Friday, 16 May 2014

Belajar peradaban Islam Di Eropa ( 99 cahaya di langit Eropa )

 Aku teringat kata sahabat Ali RA:
Wahai anakku! Dunia ini bagaikan samudra di mana banyak ciptaan ciptaan Nya yang tenggelam. Maka jelajahilah dunia ini dengan menyebut nama Allah. Jadikan ketakutanmu pada Allah sebagai kapal kapal yang menyelamatkanmu. Kembangkanlah keimanan sebagai layarmu, logika sebagai pendayung kapalmu, ilmu pengetahuan sebagai nahkoda perjalananmu; dan kesabaran sebagai jangkar dalam setiap badai cobaan.(Ali bin Abi Thalib RA)

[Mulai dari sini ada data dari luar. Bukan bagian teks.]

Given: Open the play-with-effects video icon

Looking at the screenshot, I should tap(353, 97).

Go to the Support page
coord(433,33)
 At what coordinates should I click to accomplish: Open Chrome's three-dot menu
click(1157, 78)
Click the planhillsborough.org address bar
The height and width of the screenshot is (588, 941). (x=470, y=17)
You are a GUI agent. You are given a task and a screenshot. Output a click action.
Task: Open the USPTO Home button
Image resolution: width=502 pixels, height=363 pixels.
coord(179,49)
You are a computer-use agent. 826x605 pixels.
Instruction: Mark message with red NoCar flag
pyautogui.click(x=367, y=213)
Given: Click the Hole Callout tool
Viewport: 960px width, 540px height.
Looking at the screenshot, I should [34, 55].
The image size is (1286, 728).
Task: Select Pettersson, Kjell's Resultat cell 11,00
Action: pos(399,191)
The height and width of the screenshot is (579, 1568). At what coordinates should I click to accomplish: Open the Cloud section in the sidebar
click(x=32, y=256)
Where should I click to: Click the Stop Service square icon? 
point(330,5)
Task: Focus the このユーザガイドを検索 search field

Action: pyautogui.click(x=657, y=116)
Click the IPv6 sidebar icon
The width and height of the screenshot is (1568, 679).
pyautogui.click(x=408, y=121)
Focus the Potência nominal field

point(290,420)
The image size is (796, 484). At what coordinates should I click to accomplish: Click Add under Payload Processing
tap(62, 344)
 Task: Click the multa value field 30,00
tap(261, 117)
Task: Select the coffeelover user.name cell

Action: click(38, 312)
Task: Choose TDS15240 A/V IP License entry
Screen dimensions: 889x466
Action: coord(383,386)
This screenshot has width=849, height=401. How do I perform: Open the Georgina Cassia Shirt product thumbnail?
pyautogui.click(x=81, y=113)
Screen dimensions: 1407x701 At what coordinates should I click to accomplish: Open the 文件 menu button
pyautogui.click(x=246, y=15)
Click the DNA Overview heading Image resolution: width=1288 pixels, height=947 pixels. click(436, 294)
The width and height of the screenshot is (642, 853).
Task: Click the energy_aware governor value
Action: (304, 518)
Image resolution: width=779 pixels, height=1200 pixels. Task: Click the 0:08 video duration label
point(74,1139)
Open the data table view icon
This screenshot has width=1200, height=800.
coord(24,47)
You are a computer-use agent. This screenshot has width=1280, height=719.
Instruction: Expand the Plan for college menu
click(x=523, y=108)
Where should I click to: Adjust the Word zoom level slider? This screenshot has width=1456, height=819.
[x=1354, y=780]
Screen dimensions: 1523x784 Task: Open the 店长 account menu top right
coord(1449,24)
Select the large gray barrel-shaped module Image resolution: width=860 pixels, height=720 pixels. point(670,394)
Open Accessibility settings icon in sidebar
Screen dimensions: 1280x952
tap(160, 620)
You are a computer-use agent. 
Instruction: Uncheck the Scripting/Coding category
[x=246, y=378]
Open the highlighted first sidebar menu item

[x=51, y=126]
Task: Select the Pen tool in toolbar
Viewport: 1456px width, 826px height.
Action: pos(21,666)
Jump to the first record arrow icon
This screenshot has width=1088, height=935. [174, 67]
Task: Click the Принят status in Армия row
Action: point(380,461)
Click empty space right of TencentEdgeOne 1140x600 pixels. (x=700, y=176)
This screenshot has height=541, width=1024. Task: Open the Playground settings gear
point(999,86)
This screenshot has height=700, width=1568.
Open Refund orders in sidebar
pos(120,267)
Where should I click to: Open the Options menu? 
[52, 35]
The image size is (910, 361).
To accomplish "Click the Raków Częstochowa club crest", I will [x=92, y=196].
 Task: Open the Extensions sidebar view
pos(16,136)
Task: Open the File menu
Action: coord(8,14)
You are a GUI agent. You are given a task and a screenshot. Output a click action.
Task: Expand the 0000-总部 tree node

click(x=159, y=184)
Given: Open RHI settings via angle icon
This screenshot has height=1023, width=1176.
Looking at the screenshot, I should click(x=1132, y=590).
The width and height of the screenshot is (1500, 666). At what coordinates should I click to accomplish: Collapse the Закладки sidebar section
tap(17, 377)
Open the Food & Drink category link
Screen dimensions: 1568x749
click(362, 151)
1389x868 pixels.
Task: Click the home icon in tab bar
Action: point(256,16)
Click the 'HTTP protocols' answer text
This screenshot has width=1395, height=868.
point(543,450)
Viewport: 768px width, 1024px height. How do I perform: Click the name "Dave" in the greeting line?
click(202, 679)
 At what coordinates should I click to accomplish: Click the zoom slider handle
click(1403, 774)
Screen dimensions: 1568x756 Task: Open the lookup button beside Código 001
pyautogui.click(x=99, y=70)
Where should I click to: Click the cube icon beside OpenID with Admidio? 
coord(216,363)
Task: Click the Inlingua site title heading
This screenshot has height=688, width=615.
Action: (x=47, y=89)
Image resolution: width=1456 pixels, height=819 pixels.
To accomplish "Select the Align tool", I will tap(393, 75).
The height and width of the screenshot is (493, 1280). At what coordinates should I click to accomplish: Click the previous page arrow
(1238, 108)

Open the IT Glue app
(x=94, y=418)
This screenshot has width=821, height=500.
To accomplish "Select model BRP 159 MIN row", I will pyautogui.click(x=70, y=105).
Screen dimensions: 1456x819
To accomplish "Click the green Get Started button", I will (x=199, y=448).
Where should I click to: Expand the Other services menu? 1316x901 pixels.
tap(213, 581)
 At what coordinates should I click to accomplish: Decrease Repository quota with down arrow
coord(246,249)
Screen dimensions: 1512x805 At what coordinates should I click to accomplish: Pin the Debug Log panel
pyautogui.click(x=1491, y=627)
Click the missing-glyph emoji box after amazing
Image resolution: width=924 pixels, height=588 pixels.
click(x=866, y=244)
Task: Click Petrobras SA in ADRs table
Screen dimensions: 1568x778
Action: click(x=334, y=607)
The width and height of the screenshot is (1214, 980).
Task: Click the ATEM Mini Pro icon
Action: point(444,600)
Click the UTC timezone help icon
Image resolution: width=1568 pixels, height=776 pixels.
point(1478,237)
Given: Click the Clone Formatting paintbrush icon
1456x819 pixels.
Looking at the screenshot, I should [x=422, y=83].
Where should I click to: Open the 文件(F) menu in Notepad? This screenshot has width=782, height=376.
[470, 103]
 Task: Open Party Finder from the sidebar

(Aku mengucek-ucek mata. Lukisan Bunda Maria dan Bayi Yesus itu terlihat biasa saja. Jika sedikit lagi saja hidungku menyentuh permukaan lukisan, alarm di Museum Louvre akan berdering-dering. Aku menyerah. Aku tidak bisa menemukan apa yang aneh pada lukisan itu. "Percaya atau tidak, pinggiran hijab Bunda Maria itu bertahtakan kalimat tauhid Laa Ilaaha Illallah, Hanum," ungkap Marion akhirnya.) 
**Hanum salsabiela

Ya satu kataku dalam hati Amazing
buku ini begitu luar biasa mengungkap sejarah Islam di salah satu benua terbesar di dunia ini, dan begitu besar pengaruh Islam di Eropa hingga bisa seperti sekarang.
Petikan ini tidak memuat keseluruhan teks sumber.